Veracruz.- A poco más de un mes del crimen que conmocionó al gremio periodístico, autoridades confirmaron la captura de ocho presuntos implicados en el secuestro y asesinato de la periodista Roxana Guzmán, cuyos restos fueron identificados de manera científica tras diversas diligencias periciales.
La Fiscalía General del Estado informó que las detenciones fueron resultado de investigaciones ministeriales, trabajos de inteligencia y operativos de gabinete, mediante los cuales se cumplimentaron ocho órdenes de aprehensión por el delito de homicidio doloso calificado.
Entre los principales señalados se encuentran Javier Iván «N», alias «Delta 1»; José del Carmen «N», conocido como «Delta 7»; y Luis Arturo «N», alias «Delta 11» o «El Pelón», quienes presuntamente participaron en la privación ilegal de la libertad de la comunicadora y posteriormente en su asesinato, junto con Karen Monserrat «N», apodada «La Hiena».
Las investigaciones también alcanzaron a cuatro policías municipales de Ixhuatlán del Sureste: Julio César «N», Luis Enrique «N», Juan Carlos «N» e Ismael «N». De acuerdo con la carpeta de investigación, los uniformados habrían brindado apoyo logístico, alimentos y diversos recursos al grupo criminal involucrado en el homicidio.

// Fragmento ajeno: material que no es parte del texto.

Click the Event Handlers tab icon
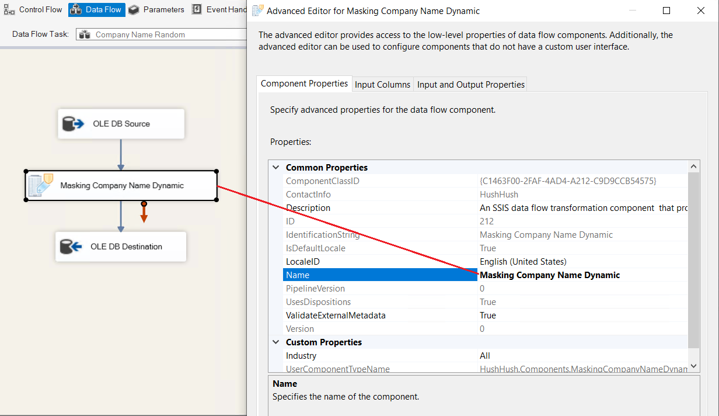The width and height of the screenshot is (719, 416). [197, 9]
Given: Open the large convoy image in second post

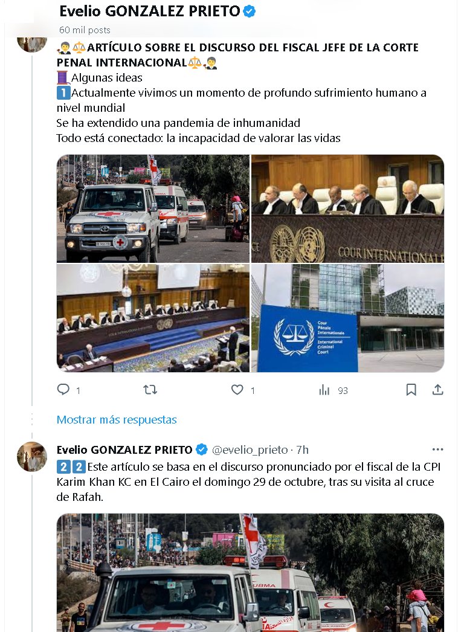Looking at the screenshot, I should pos(250,572).
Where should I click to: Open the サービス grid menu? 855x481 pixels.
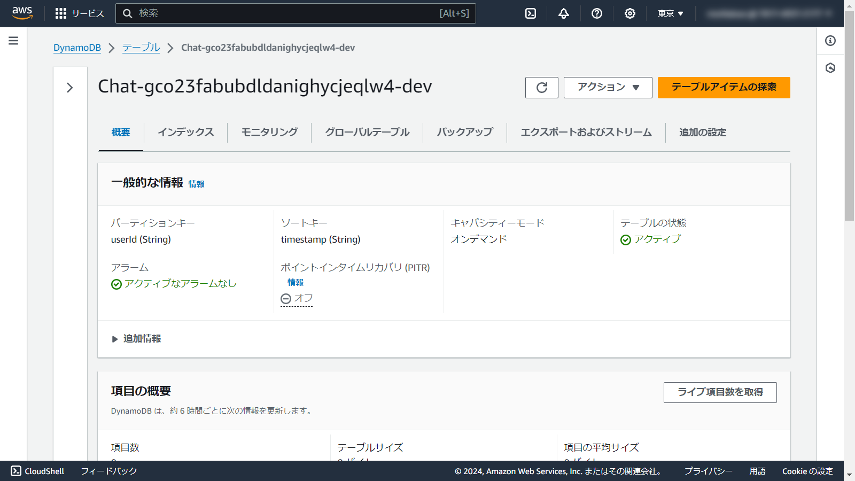point(80,13)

La desaparición de Roxana Guzmán ocurrió el pasado 2 de junio en el municipio de Nanchital, cuando hombres armados irrumpieron en su domicilio y la sacaron por la fuerza. La propia periodista logró transmitir en redes sociales parte del momento en que era privada de su libertad, imágenes que rápidamente se viralizaron y generaron indignación a nivel nacional.
Semanas después, durante las investigaciones, fueron localizados restos humanos que, tras los análisis forenses correspondientes, fueron identificados oficialmente como los de la comunicadora.
Roxana Guzmán era reconocida por su cobertura de temas comunitarios y de seguridad en el sur de Veracruz, donde realizaba transmisiones en vivo y difundía información de interés para la población.
Los ocho detenidos ya fueron puestos a disposición de la autoridad judicial, que en las próximas horas determinará su situación legal, mientras las investigaciones continúan para establecer si existen más personas involucradas en el crimen.